Dans son arrêt du 27 mars, la Cour de cassation pose pour principe que « la mise en œuvre d’un mode d’évaluation reposant sur la création de groupes affectés de quotas préétablis que les évaluateurs sont tenus de respecter est illicite ». Seules les aptitudes du salarié doivent donc être prises en compte lors de l’évaluation (C. trav., art.

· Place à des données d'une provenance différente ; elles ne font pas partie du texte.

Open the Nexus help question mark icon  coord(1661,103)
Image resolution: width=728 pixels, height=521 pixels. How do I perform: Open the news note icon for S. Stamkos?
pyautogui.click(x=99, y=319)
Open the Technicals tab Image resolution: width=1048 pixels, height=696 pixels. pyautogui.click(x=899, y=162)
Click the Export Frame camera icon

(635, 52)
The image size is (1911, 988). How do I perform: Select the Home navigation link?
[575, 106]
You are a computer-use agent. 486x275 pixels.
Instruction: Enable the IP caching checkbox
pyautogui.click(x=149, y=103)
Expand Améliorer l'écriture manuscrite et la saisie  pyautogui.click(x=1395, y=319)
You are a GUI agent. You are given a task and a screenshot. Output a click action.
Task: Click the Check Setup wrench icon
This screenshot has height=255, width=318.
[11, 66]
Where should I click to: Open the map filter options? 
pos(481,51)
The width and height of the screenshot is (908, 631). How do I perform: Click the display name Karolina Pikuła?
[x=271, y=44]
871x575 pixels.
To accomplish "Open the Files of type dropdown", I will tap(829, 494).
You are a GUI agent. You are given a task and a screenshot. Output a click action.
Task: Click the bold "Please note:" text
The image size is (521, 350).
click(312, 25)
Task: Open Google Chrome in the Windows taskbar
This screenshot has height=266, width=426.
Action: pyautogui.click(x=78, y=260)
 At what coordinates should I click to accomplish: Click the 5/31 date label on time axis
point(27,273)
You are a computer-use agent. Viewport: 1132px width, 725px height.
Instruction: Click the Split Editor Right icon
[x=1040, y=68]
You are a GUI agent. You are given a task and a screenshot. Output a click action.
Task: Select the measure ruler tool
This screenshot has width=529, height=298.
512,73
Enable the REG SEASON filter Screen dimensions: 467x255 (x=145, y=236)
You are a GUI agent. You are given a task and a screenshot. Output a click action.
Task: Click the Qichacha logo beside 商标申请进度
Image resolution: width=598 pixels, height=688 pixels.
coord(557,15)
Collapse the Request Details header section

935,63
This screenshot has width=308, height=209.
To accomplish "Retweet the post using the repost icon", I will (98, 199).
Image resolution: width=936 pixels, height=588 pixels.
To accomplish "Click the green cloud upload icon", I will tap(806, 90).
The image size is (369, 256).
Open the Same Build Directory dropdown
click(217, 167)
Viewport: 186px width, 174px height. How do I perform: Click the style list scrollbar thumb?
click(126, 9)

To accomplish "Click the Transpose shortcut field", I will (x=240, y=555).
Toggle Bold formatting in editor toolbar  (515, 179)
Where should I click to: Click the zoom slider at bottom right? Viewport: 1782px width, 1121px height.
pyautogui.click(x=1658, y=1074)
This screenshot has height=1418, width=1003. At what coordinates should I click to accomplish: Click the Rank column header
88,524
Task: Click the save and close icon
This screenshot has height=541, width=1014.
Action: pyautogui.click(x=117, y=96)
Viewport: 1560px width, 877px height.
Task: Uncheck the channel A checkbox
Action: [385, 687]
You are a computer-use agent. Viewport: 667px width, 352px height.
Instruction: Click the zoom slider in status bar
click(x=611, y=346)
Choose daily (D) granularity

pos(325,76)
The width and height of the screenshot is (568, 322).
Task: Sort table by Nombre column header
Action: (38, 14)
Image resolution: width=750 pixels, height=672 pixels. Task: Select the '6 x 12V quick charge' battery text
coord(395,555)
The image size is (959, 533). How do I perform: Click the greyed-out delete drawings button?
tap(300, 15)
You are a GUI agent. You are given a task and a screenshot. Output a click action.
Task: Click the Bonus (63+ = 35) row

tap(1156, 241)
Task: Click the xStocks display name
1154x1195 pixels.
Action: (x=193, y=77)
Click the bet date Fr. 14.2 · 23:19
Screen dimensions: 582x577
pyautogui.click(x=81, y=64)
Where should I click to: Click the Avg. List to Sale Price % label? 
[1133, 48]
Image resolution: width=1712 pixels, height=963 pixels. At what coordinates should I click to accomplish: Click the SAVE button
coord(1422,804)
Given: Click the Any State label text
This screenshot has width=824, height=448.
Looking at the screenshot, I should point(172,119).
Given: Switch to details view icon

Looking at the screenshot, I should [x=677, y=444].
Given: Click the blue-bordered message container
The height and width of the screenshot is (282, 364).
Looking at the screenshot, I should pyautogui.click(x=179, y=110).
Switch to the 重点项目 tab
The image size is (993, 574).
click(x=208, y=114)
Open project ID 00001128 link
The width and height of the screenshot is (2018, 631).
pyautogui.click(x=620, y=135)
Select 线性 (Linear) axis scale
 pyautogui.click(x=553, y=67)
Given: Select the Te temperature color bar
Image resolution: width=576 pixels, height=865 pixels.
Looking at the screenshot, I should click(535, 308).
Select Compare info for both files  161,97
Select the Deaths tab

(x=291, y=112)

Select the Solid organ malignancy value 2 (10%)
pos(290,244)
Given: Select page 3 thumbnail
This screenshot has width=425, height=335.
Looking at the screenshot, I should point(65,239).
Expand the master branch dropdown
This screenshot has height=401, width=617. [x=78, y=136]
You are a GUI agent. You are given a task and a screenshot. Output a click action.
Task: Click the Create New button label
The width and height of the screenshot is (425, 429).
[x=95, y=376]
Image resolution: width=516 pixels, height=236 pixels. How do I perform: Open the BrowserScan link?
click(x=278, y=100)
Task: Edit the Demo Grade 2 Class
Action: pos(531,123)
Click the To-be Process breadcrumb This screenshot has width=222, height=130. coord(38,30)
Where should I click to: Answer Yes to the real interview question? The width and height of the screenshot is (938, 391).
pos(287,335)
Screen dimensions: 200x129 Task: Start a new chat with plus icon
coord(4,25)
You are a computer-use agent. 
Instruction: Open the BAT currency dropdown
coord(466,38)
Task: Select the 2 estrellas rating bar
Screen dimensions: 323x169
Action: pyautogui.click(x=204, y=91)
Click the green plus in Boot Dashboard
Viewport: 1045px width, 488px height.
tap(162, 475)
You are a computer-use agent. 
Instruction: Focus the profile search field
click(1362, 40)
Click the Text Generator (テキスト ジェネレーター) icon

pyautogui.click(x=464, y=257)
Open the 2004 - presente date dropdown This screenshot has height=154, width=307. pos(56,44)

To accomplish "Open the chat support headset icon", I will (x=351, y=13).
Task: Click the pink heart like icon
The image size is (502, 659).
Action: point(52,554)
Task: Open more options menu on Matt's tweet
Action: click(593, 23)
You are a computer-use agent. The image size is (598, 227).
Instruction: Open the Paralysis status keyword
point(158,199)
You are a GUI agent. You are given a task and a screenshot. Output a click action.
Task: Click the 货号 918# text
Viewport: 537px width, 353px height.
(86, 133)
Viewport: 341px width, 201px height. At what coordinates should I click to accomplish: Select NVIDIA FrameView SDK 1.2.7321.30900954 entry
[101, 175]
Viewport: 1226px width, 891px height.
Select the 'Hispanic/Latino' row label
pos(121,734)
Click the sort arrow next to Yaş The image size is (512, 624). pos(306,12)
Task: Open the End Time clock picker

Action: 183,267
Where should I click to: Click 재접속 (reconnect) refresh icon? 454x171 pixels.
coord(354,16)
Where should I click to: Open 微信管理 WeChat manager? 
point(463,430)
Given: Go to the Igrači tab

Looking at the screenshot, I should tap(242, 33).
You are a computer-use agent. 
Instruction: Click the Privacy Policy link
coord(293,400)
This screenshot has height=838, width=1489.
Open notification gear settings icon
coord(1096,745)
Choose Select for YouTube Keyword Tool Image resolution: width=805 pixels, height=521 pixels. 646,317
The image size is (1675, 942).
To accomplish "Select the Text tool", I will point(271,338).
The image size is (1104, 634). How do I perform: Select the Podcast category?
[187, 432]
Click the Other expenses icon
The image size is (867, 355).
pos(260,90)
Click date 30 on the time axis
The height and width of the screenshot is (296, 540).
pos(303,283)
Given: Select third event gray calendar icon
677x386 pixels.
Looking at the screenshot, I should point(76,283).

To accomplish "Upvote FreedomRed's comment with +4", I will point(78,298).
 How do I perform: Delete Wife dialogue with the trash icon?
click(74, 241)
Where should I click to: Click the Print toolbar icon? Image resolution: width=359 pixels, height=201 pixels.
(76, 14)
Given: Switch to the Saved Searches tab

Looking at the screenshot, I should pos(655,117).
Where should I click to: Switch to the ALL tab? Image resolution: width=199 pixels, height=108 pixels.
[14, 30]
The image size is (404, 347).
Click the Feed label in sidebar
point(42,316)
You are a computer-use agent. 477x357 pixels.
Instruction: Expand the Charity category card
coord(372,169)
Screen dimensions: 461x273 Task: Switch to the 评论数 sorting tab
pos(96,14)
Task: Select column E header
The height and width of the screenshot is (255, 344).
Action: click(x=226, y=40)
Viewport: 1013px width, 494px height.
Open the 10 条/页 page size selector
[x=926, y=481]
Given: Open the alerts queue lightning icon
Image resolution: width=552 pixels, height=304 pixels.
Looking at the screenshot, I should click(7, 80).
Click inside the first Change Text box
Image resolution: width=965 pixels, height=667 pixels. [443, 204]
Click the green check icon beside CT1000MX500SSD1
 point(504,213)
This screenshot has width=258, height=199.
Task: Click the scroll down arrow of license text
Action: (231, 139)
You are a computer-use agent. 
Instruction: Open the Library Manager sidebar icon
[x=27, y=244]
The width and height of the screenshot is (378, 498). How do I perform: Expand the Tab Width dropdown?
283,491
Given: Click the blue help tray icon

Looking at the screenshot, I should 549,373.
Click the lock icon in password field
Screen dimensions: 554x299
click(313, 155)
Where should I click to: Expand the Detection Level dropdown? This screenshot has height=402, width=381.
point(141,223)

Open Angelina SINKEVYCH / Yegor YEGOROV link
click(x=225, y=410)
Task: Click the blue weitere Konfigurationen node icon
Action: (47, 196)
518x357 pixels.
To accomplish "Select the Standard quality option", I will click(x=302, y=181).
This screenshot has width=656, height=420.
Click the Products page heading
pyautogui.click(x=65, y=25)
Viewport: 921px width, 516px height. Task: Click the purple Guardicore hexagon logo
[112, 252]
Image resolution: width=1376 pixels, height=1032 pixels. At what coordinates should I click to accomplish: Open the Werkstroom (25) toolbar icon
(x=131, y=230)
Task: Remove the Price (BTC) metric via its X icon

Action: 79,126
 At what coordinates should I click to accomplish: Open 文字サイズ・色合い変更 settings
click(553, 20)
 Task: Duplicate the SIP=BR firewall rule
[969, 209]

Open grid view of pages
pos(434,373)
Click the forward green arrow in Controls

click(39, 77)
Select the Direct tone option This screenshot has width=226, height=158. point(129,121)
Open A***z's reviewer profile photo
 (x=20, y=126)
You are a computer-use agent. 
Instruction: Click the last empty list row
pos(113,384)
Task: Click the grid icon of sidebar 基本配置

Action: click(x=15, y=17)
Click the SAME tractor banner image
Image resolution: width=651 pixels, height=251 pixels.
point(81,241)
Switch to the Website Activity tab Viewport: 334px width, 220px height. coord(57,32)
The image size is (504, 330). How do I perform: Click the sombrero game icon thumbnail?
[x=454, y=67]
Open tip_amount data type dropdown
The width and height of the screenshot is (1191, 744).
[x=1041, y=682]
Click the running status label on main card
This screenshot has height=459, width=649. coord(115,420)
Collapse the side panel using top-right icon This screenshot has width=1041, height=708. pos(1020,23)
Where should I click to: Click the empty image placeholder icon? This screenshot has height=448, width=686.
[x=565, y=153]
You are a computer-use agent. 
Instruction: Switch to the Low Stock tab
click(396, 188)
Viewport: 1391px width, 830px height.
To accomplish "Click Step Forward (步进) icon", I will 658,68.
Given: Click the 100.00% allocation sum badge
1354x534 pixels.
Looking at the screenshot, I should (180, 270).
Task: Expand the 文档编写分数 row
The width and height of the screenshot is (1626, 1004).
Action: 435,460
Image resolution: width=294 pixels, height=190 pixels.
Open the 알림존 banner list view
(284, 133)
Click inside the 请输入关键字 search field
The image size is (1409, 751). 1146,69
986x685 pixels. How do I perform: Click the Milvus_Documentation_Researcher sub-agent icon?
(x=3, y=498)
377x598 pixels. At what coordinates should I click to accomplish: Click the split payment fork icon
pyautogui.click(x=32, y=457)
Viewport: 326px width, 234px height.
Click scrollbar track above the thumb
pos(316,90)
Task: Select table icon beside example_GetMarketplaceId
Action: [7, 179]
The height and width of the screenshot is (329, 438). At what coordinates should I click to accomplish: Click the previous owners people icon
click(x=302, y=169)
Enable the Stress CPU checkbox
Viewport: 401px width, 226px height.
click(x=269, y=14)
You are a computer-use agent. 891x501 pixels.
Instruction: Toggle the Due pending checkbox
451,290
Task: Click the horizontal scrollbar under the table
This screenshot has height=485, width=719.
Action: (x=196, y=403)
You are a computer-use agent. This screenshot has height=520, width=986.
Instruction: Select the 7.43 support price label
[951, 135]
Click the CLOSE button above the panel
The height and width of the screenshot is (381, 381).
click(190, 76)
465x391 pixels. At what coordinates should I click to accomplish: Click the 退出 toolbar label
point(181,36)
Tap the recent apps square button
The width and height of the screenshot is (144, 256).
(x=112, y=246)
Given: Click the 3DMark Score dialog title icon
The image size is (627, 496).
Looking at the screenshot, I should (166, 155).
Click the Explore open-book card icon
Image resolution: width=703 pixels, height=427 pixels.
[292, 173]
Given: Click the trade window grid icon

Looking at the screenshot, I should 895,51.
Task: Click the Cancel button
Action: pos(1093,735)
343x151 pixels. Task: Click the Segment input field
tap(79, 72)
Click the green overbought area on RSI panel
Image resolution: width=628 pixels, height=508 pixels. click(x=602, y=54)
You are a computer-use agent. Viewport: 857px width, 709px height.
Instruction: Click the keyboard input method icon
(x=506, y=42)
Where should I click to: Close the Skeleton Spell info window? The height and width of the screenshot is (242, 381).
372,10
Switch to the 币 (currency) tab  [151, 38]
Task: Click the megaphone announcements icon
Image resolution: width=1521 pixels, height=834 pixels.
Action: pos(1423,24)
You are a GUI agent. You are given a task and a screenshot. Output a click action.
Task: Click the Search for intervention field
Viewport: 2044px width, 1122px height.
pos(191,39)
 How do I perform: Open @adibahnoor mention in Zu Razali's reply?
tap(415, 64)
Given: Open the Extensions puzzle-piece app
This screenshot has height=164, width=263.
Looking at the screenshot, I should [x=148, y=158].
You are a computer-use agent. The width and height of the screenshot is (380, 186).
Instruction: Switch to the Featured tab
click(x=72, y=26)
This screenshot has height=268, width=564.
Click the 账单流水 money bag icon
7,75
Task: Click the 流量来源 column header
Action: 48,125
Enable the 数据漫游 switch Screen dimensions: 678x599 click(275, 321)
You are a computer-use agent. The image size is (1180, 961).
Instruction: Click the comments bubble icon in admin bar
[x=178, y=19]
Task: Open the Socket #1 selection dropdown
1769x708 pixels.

L. 1222-2), et celles-ci ne doivent pas être minimisées ou sur-évaluées pour remplir des quotas préétablis.

Des perspectives d’initiatives pour les CHSCT…
Malgré la longueur des procédures (le jugement du 27 mars 2013 de la cour de cassation confirme un jugement de la Cour d’appel de Versailles du 8 septembre 2011, le jugement du TGI de Grenoble du 18 février 2013 fait suite à une assignation du CHSCT le 1er avril 2010), l’action en justice constitue une des possibilités d’action syndicale.
Il faut pour cela accumuler des preuves (PV de CHSCT, documents de la Direction, mails, notes et préconisations internes etc…), demander aux inspecteurs du travail et aux médecins du travail de se prononcer, décider d’expertise en CHSCT mais ces initiatives renforcent les possibilités d’échanges avec les salariés et au bout du compte doivent permettre la mobilisation.